• **Goal**:
Reproduce the lines exactly, starting at the line containing "Given: Switch to the 回覆文章 browser tab" and continuing through the end of the items.

Dataset excerpt

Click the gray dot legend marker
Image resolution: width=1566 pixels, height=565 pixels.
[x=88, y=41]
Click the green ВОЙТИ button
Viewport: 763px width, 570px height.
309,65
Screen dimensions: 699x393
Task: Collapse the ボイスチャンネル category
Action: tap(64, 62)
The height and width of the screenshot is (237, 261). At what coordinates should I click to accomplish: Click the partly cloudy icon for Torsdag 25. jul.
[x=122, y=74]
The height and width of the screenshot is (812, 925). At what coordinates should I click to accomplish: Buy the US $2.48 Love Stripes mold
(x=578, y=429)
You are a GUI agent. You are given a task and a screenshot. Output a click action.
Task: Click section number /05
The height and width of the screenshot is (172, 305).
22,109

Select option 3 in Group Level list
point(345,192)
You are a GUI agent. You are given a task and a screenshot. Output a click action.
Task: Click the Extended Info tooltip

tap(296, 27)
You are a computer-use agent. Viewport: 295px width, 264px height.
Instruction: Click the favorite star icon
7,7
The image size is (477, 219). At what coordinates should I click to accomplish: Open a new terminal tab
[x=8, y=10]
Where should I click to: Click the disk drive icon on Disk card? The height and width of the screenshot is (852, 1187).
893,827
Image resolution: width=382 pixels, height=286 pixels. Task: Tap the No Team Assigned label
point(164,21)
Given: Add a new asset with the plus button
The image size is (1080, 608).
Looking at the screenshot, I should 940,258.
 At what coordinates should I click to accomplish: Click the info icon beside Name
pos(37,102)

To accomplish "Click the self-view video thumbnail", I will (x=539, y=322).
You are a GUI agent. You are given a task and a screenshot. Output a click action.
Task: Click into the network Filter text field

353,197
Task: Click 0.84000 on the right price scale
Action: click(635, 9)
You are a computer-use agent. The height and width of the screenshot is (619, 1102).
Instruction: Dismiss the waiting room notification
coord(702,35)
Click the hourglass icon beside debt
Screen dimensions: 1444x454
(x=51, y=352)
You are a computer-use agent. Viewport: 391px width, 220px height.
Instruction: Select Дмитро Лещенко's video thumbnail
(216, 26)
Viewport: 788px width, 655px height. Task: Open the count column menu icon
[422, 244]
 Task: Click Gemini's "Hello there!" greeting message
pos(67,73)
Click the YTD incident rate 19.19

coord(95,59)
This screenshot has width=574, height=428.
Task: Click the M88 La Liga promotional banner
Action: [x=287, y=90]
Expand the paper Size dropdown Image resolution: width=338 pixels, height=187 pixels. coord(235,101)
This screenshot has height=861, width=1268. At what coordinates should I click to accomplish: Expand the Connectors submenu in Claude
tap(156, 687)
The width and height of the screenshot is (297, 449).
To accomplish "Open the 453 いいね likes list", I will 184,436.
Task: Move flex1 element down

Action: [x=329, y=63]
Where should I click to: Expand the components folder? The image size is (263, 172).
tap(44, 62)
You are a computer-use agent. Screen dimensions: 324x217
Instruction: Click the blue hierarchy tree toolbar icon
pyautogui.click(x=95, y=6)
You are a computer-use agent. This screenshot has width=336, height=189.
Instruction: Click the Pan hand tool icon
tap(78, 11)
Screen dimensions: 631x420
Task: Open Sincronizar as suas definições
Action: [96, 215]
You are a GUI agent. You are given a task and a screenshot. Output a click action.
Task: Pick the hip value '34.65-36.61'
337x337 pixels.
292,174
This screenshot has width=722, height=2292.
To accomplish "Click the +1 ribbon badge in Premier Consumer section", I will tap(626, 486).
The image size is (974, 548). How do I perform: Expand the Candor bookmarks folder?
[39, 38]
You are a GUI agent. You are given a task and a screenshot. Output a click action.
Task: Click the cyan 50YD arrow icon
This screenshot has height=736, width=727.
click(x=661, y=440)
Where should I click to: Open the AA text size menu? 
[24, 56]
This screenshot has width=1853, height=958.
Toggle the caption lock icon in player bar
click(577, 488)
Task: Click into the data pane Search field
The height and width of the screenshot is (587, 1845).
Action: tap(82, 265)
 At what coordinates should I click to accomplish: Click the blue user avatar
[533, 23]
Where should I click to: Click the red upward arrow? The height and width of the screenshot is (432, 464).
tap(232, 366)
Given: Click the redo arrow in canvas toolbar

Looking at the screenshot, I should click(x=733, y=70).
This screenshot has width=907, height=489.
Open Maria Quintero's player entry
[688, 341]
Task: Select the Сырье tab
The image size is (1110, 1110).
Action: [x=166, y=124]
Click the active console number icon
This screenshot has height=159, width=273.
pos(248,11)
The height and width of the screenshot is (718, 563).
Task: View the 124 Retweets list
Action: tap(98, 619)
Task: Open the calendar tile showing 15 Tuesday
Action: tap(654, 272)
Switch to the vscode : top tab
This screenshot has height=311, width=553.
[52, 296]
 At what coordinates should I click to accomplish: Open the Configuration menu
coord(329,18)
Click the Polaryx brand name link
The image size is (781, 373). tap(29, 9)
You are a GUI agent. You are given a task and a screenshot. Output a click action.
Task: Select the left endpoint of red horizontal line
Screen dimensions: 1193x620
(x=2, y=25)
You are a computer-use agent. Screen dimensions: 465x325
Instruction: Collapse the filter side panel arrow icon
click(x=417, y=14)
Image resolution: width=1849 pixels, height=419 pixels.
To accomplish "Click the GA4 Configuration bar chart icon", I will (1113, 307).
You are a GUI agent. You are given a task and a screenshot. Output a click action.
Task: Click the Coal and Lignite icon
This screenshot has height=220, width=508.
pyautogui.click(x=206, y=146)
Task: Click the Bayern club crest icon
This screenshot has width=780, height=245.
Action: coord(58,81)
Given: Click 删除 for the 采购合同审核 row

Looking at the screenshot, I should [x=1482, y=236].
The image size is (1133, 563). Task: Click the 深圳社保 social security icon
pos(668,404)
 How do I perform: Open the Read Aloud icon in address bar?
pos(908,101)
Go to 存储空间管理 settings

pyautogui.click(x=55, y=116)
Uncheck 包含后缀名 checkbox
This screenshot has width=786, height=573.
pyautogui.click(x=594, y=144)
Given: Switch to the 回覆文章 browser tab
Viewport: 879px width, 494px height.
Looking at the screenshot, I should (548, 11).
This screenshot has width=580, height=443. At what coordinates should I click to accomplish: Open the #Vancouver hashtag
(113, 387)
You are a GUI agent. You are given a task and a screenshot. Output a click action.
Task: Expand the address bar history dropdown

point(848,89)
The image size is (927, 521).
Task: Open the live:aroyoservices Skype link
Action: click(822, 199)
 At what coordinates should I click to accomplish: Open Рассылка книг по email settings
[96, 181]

• **Result of this exercise**:
Given: Switch to the 回覆文章 browser tab
Viewport: 879px width, 494px height.
Looking at the screenshot, I should (548, 11).
This screenshot has width=580, height=443. At what coordinates should I click to accomplish: Open the #Vancouver hashtag
(113, 387)
You are a GUI agent. You are given a task and a screenshot. Output a click action.
Task: Expand the address bar history dropdown

point(848,89)
The image size is (927, 521).
Task: Open the live:aroyoservices Skype link
Action: click(822, 199)
 At what coordinates should I click to accomplish: Open Рассылка книг по email settings
[96, 181]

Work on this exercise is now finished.